E entra o Vítor Manuel.
O Quinito olhava para o futebol de uma maneira...entramos no mundo do David Copperfield, no mundo da magia, isto é tudo magia, é tudo lindo, fabuloso, uma coisa de outro mundo. E o Vítor Manuel é um treinador mais pragmático. E nunca mais me esqueço que, no primeiro treino (espero que ele me perdoe eu dizer isto), ele começa a tratar os jogadores por você. Você isso, você aquilo. Ele a falar para nós assim e nós a darmos toques uns nos outros com vontade de rir. Nós, que éramos todos uns “bandidos” bons, brincalhões, passámos o treino todo: “olhe, você não se importa de me passar a bola”. No balneário: “olhe, você trouxe o champô”. Era você isso, você aquilo, uma risada. Tanto que o Vítor percebeu e emendou aquilo. E fizemos uma época fabulosa. A nível individual a nossa equipa não era nada de especial, mas fizemos um campeonato bom porque ele conseguia motivar-nos, mesmo com muitos problemas de salários em atraso. Defendeu-nos sempre e defendeu sempre a direcção do Belenenses. Não me esqueço que nós, às vezes, queríamos ter atitudes mais radicais e ele: “Não façam isso, vejam isto desta maneira”. Foi sempre um grande campeão. Final da história? Mandaram-no embora. Um homem que sempre defendeu os interesses da direcção do Belenenses, sempre fez com que as suas tropas dessem sempre tudo no dia dos jogos, por ele. Por isso é que digo, vale a pena ser treinador? Vale a pena perder tempo?

Como fazia para sobreviver com tantos ordenados em atraso?
Nessa altura eu já estava quase na casa dos 30, já tinha algum guardado, que dava para ir gerindo.

A seguir começa a aventura pelo Oriente. Vai para a Coreia do Sul.
Acaba o meu contrato com o Belenenses. O Mladenov, que ia entrar para treinador, teve uma conversa comigo, queria contar comigo.
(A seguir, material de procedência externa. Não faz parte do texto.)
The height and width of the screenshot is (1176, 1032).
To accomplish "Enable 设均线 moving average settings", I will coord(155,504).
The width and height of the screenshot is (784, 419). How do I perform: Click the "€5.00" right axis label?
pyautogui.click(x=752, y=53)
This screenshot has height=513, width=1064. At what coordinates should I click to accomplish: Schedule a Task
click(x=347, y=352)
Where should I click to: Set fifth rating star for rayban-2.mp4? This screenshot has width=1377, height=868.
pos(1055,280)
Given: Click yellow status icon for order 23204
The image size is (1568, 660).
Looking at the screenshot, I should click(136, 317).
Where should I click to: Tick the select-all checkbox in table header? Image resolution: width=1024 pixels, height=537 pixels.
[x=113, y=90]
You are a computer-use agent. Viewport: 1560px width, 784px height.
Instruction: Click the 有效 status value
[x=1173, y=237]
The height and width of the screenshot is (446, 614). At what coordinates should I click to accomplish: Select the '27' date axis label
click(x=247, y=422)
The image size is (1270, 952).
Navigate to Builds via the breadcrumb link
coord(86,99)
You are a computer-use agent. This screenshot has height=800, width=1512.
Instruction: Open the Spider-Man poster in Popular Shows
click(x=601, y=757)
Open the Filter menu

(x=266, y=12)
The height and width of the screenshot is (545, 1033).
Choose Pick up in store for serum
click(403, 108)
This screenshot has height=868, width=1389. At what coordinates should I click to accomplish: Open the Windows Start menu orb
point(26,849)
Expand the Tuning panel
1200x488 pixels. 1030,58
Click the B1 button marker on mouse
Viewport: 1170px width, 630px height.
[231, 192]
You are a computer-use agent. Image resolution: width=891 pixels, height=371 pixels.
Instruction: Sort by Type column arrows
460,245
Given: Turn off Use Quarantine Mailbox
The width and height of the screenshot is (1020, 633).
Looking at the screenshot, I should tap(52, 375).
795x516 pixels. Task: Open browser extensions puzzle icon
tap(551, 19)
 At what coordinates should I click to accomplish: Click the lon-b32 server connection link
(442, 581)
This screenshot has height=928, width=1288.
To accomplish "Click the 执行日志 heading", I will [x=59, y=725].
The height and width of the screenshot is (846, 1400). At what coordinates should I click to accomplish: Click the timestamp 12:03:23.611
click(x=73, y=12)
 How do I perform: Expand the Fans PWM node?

Achei que aquilo que fizeram ao Vítor Manuel não foi correto e não queria ficar de maneira alguma no Belenenses. Não me revia naquela direcção. Entretanto apareceram vários clubes, o Cajuda queria levar-me para Braga. Foi o Manuel Cajuda que começou a montar este SC Braga forte que se vê hoje.
Não quis ir para Braga porquê?
Porque, entretanto, surge uma proposta completamente maluca da Coreia. Ligaram-me, pensei que era alguém a brincar comigo, nunca liguei muito àquilo. Na altura brincávamos muito a fazer telefonemas uns aos outros para a palhaçada. Ligaram uma, duas vezes, três vezes. “A gente vai aí, queremos reunir”. Até que eu disse: “OK, venham lá”. E apareceram aí um dia, fizeram-me uma proposta irrecusável. Lá fui eu.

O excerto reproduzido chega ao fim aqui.